# DATA TO EXAMINE
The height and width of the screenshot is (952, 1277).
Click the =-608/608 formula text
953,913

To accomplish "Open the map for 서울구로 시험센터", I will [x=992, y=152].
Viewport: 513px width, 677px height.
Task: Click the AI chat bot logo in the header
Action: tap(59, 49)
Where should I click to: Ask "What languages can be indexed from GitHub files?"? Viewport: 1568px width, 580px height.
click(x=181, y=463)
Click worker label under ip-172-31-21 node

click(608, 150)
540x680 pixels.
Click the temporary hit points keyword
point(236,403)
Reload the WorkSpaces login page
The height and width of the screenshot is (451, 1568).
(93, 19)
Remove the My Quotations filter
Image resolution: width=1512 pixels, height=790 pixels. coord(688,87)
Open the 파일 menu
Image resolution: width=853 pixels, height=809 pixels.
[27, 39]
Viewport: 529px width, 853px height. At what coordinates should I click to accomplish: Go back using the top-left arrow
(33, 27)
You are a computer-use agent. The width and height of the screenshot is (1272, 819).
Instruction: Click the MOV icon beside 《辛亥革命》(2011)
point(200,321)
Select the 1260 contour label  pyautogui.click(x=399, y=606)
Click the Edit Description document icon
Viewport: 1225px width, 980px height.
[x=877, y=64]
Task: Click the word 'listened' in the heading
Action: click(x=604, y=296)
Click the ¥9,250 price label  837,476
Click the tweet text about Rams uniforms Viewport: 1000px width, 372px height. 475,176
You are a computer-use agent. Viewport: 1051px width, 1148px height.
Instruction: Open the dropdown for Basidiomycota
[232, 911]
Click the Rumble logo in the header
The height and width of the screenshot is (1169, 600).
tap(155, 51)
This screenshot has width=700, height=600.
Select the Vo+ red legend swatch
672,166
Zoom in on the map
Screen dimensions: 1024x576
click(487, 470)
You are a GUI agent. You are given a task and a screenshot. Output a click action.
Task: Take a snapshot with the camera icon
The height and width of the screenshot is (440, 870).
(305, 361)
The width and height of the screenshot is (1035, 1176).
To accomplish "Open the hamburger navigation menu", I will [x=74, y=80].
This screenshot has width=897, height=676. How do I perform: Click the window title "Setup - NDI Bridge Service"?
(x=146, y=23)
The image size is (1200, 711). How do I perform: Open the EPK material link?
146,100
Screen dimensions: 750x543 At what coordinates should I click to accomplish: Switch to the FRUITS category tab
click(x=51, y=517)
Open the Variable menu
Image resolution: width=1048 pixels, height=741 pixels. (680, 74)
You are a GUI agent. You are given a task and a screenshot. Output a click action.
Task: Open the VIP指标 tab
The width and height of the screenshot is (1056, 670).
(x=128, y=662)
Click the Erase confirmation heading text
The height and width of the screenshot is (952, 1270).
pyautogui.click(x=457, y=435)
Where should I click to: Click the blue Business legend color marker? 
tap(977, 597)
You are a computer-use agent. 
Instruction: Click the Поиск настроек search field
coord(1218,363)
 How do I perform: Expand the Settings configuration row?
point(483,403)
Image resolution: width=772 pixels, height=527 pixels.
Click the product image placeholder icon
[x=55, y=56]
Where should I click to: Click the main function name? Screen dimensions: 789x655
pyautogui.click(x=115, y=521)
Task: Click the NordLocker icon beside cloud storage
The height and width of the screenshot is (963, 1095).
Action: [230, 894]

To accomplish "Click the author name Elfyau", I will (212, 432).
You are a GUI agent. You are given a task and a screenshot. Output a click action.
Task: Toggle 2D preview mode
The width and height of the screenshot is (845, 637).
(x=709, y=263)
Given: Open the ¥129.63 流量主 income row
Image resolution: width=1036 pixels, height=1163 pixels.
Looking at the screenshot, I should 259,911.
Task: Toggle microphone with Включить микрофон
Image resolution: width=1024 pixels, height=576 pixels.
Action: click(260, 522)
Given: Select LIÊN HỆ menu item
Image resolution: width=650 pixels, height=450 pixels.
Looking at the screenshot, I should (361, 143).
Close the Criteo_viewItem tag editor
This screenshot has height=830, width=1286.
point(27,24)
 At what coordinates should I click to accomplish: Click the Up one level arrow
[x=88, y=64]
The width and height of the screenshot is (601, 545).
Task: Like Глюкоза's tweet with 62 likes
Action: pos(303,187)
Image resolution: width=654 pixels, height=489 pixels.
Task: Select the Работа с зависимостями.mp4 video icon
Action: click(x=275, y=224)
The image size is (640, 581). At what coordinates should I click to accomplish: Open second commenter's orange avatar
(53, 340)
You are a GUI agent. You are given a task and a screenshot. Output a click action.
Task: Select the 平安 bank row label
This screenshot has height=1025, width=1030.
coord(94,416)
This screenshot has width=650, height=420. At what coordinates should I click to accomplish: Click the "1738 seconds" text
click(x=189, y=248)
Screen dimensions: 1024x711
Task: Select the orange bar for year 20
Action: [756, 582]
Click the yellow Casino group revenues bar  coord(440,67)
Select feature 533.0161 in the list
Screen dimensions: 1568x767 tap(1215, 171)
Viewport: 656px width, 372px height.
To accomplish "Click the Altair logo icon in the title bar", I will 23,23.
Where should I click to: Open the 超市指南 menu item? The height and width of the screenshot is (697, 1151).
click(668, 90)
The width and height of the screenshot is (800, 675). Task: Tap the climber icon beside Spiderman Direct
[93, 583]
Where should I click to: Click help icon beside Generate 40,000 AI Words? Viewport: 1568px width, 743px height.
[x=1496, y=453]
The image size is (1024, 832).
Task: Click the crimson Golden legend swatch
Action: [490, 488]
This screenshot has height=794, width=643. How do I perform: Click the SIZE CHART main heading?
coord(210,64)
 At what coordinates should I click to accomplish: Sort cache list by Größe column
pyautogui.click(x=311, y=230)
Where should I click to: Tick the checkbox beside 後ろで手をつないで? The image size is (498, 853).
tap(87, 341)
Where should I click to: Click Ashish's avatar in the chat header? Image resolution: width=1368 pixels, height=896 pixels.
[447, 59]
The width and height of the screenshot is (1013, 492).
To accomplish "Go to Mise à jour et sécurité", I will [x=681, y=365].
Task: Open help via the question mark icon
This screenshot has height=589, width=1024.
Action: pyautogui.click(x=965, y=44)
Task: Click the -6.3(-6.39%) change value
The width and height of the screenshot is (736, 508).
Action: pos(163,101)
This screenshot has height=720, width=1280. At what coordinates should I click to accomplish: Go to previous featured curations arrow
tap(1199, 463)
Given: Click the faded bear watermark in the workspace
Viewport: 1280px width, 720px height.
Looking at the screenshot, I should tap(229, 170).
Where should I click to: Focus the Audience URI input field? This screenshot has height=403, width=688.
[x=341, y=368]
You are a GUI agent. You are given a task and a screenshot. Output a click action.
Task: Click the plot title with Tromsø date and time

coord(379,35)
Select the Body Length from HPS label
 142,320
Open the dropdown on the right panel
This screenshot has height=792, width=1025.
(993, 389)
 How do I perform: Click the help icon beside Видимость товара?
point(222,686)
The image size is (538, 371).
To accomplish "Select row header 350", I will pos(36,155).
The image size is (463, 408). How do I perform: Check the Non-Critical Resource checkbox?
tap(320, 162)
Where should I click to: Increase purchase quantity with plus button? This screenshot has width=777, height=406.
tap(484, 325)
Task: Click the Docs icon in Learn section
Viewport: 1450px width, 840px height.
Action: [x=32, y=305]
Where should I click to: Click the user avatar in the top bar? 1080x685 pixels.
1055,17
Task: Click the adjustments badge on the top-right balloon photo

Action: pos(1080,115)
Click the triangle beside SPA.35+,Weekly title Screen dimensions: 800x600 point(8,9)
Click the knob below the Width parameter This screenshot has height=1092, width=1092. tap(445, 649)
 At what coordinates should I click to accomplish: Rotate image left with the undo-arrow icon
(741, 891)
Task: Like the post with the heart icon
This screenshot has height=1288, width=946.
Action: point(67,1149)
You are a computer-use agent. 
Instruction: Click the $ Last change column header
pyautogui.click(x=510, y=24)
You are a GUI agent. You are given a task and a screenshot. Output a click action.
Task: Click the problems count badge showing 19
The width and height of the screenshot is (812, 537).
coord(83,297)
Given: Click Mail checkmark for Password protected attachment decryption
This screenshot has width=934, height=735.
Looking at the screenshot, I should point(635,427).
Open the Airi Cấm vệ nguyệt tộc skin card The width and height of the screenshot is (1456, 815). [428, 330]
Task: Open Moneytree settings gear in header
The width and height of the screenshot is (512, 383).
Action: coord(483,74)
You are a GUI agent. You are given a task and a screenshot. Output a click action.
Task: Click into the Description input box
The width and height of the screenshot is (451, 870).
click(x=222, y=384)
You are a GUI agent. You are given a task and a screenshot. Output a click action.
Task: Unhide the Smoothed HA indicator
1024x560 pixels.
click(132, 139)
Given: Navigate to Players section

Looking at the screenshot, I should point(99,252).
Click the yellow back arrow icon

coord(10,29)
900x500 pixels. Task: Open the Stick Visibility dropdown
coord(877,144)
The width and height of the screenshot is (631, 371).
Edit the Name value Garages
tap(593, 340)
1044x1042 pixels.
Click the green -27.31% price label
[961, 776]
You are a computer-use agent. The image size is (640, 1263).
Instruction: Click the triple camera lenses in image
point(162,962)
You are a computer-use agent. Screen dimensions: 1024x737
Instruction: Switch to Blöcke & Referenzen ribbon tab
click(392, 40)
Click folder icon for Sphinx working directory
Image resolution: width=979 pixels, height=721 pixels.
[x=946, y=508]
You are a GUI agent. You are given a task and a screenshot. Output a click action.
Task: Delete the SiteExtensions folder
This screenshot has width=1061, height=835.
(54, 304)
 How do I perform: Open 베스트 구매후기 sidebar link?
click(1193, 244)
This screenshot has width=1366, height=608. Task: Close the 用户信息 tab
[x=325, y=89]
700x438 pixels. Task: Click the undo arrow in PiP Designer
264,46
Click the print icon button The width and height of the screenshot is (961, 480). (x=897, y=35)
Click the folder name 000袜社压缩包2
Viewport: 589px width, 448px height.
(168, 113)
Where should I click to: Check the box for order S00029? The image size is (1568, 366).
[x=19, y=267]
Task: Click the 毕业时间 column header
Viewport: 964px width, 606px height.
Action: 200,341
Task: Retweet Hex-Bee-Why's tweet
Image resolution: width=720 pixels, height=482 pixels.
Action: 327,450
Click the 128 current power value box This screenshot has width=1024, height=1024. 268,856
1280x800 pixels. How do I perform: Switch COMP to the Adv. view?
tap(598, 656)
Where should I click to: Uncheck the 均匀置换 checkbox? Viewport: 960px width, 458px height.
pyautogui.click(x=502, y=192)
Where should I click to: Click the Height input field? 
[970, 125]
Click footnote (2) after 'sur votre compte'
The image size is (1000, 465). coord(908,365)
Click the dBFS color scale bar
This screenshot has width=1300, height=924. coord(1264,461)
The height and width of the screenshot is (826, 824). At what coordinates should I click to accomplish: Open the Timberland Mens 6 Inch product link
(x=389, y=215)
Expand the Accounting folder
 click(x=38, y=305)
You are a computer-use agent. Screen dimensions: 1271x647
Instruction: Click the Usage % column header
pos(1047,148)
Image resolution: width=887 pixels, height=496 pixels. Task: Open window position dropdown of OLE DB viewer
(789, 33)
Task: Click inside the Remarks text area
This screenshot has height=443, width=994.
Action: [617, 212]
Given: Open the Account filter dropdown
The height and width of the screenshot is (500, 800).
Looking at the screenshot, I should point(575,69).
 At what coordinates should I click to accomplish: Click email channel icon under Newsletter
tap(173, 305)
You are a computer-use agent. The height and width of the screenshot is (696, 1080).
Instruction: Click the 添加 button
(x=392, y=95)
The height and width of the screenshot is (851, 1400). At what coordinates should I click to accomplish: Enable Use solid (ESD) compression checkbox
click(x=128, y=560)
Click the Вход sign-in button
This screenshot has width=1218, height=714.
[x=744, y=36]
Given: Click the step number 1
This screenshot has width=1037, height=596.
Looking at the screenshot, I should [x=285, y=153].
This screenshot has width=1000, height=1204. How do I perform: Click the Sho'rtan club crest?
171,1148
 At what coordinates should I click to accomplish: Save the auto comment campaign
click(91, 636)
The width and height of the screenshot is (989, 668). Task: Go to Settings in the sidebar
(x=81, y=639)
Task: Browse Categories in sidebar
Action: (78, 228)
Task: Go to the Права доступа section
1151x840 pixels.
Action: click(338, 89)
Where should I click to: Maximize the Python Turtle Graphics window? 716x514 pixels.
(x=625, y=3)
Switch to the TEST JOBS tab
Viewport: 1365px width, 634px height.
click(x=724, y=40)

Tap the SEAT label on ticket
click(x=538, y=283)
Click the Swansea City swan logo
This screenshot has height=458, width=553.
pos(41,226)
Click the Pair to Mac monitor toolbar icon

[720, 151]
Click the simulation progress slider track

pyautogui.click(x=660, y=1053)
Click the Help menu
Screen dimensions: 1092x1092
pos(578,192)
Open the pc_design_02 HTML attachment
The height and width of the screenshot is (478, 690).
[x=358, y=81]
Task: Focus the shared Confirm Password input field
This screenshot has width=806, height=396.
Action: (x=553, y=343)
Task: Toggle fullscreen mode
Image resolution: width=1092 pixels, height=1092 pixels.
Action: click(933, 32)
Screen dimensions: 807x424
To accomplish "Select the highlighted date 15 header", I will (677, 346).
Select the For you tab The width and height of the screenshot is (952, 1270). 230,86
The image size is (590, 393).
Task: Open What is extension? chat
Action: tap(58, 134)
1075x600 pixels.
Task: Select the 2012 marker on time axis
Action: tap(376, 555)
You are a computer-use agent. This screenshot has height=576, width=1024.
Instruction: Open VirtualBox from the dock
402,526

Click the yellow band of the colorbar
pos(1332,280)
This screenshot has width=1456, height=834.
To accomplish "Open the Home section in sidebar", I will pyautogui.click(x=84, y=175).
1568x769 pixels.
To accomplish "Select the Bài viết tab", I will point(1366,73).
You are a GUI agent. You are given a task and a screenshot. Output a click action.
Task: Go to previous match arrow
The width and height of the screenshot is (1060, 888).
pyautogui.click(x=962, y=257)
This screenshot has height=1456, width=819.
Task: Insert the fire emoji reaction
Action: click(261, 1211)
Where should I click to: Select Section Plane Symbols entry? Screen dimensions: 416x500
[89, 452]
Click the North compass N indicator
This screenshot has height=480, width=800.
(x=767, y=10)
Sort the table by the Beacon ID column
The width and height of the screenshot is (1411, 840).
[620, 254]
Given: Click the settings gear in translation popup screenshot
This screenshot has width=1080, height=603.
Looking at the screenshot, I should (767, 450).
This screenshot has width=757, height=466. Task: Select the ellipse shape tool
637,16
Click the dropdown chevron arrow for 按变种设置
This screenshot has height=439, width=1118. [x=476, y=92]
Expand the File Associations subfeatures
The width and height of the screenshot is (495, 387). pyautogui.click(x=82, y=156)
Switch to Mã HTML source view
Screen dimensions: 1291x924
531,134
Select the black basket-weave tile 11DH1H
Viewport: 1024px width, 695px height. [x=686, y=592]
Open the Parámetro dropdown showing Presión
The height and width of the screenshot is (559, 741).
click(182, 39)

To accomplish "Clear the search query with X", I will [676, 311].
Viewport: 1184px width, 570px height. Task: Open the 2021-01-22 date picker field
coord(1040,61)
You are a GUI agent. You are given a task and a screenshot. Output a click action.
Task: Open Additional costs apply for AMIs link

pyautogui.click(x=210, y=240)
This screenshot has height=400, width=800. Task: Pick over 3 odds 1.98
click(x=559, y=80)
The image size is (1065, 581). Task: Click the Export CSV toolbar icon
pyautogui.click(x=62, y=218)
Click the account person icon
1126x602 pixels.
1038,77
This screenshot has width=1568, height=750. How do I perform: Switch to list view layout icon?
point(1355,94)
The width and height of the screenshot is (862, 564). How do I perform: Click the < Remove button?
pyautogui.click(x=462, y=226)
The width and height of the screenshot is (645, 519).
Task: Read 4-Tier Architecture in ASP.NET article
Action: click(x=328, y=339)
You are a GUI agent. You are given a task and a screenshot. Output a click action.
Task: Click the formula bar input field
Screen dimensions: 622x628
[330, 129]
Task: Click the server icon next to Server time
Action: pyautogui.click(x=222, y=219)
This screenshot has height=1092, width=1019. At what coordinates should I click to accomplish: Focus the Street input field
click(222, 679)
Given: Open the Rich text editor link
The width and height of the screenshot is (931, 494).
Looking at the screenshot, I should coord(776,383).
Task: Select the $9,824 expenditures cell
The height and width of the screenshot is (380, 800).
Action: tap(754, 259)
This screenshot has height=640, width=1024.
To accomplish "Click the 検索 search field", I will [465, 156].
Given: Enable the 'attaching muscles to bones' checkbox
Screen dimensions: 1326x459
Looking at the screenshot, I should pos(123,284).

# YOUR INSTRUCTIONS
From the entries above, extract only the lines running from the one containing "Where should I click to: Check" through the one containing "Task: Retweet Hex-Bee-Why's tweet", inclusive.

# THE ANSWER
Where should I click to: Check the box for order S00029? The image size is (1568, 366).
[x=19, y=267]
Task: Click the 毕业时间 column header
Viewport: 964px width, 606px height.
Action: 200,341
Task: Retweet Hex-Bee-Why's tweet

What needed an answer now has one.